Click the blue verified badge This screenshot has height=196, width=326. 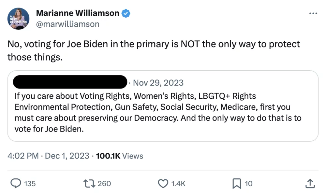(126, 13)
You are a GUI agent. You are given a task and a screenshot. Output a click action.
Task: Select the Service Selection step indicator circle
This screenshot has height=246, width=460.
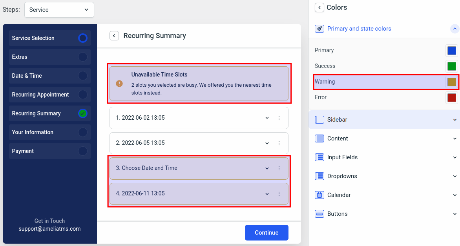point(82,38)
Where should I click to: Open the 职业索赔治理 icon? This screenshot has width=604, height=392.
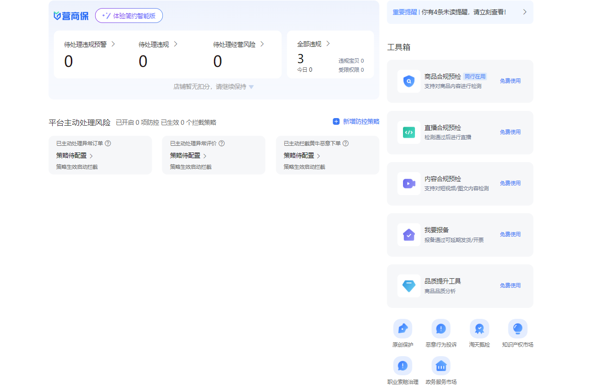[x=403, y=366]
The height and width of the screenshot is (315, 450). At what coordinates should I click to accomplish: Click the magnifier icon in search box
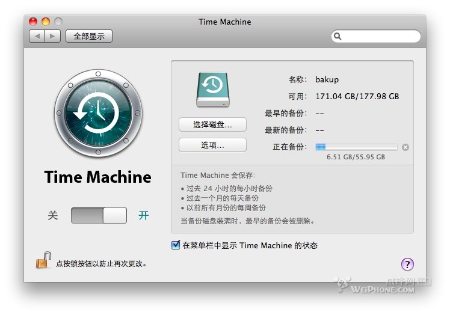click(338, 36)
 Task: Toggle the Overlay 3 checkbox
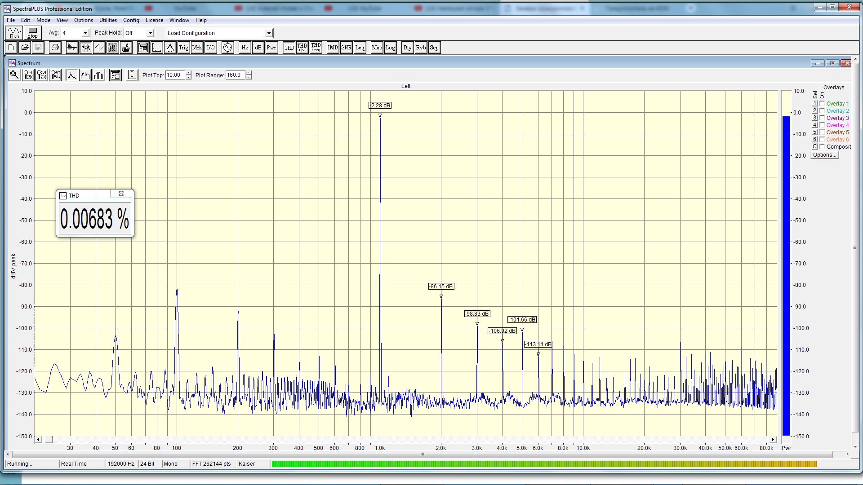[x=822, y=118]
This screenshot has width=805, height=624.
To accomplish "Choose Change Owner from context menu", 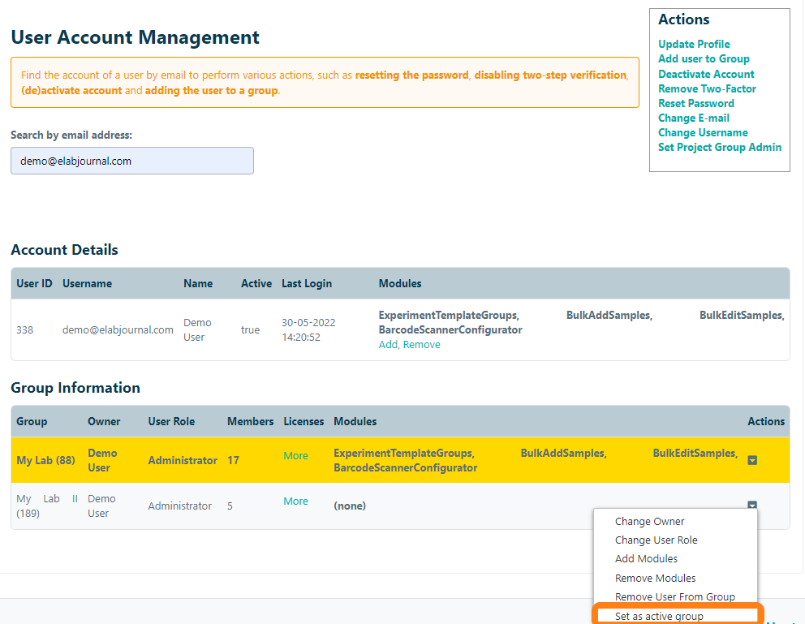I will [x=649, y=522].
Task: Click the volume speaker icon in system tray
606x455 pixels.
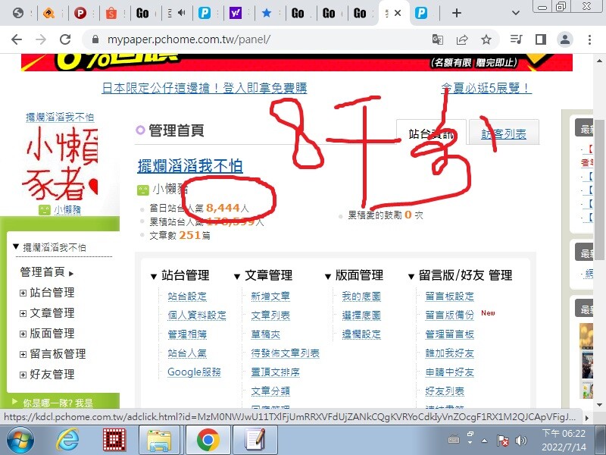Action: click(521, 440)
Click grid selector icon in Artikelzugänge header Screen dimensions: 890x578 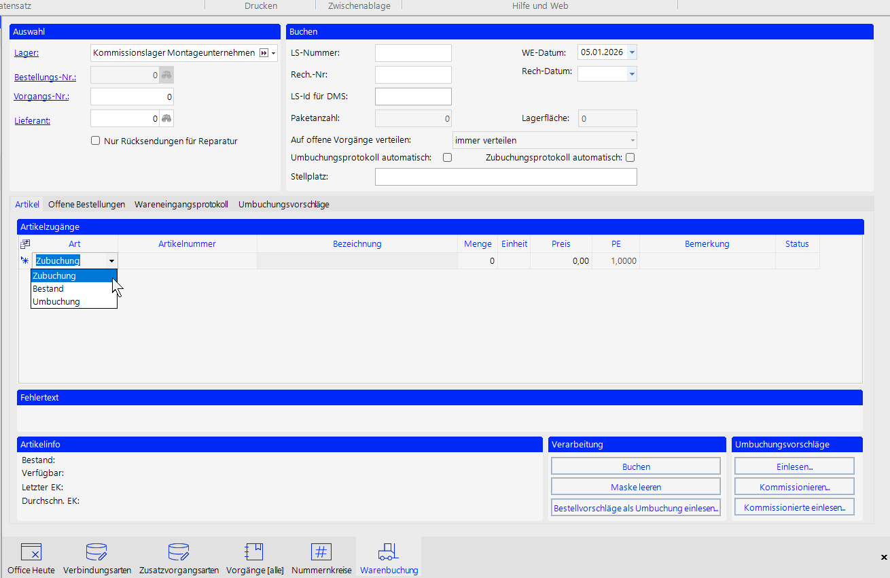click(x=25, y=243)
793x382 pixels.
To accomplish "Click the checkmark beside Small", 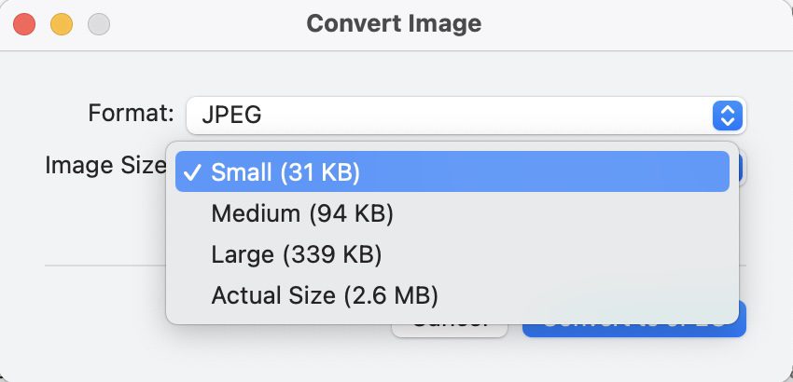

- - -

Your objective
Copy out each line of the items above that contains the string "should", matching case exactly.

Exercise output
Where should I click to: Open the 职业索赔治理 icon? This screenshot has width=604, height=392.
The height and width of the screenshot is (315, 450). At what coordinates should I click to accomplish: Click the magnifier icon in search box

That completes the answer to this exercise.